Postpartum Depression & Returning To Work
Updated: Jun 26, 2020
It has been far too long since I have checked in with you all. A lot has happened since bringing Wyatt into the world and I am excited to fill you in. I want to continue the conversation of postpartum depression (PPD) and returning to work after 5 months of maternity leave. If you missed my most recent post, I discuss my postpartum experience after the first several weeks of giving birth.
Before getting pregnant I never felt concerned about PPD. If I'm being honest, I never thought it would happen to me. Fast forward 6 months and I am in the thick of it. I want to preface with the fact that everyone's postpartum experience is different. This post is not meant to scare you. It is meant to help you feel more prepared and or less alone if you are also experiencing PPD.
Let's dive in. Since the day Wyatt was born, my hormones have been all over the place. I wasn't concerned by my emotions in the first few weeks. I knew it was normal to have a wide range of emotions after giving birth. However, a few months had passed and I wasn't feeling any better.
For the past several months I haven't felt like myself. Some days are great and I go about my day like normal. Other days I'm sitting in my car crying on my lunch break. I had no consistency in my mood and I really struggled with not feeling "normal". This is the first week in a long time where I have felt like myself, for consecutive days. I owe a lot of that to my therapist, my husband and myself. I've given myself grace to experience these emotions knowing it wouldn't last forever. I know it's not easy to ask for help and not everyone thinks that seeing a therapist is "normal". For me personally, I didn't care what was "normal". I made the decision to help myself in whatever way I could. I knew I needed to be my own advocate. My husband, family and friends have been extremely supportive. However, it's not fair for them to help me with everything. I wanted to see a therapist that was experienced in PPD so I could better understand my symptoms.

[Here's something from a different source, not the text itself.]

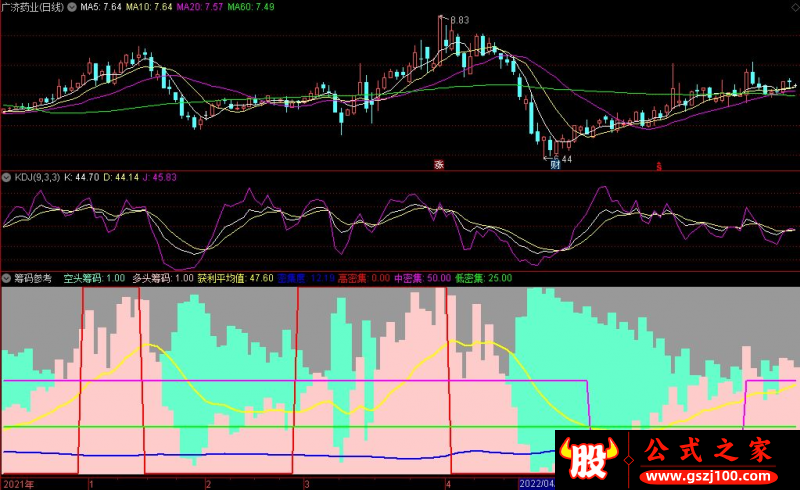Click the red 涨 marker icon
800x490 pixels.
(439, 164)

Talking to a therapist doesn't make you weak or crazy. It makes you human. We all have emotions and hardships that we might not be able to overcome on our own. If you are struggling with PPD, or depression in general, I urge you to find a therapist that you are comfortable with. If you don't mesh with the first one you see, don't give up. I have seen a few therapists over the years for anxiety and I never really connected with them. When I found my current therapist it was a game changer. I finally felt understood. She is so knowledgeable and willing to make an effort to help me. Most psychologists or counselors have a bio on their website that describes their style of therapy. I recommend looking up various options and calling a few to help you decide.
Another major change for me has been returning to work. I took 5 months of maternity leave and I had a mix of emotions going back to work. I personally love my job and truly enjoy what I do. I knew that I wanted to go back to work but I also knew it would be really hard leaving Wyatt. I was really struggling the first few weeks. I was really emotional and didn't know if I could keep working 4 days a week.
I finally realized that I felt guilty about being happy at work. I was enjoying my job and then I would suddenly feel guilty for having fun without Wyatt. My therapist ensured me this is totally normal to have these feelings. She also helped me realize that I will be a better mom if I am truly happy. If my job makes me happy, then I need to keep doing it. Wyatt also makes me really happy so I'm learning to be a good mom while also continuing to work. I've learned to be present when I get home from work and on my days off. I focus on enjoying my time with him and my husband.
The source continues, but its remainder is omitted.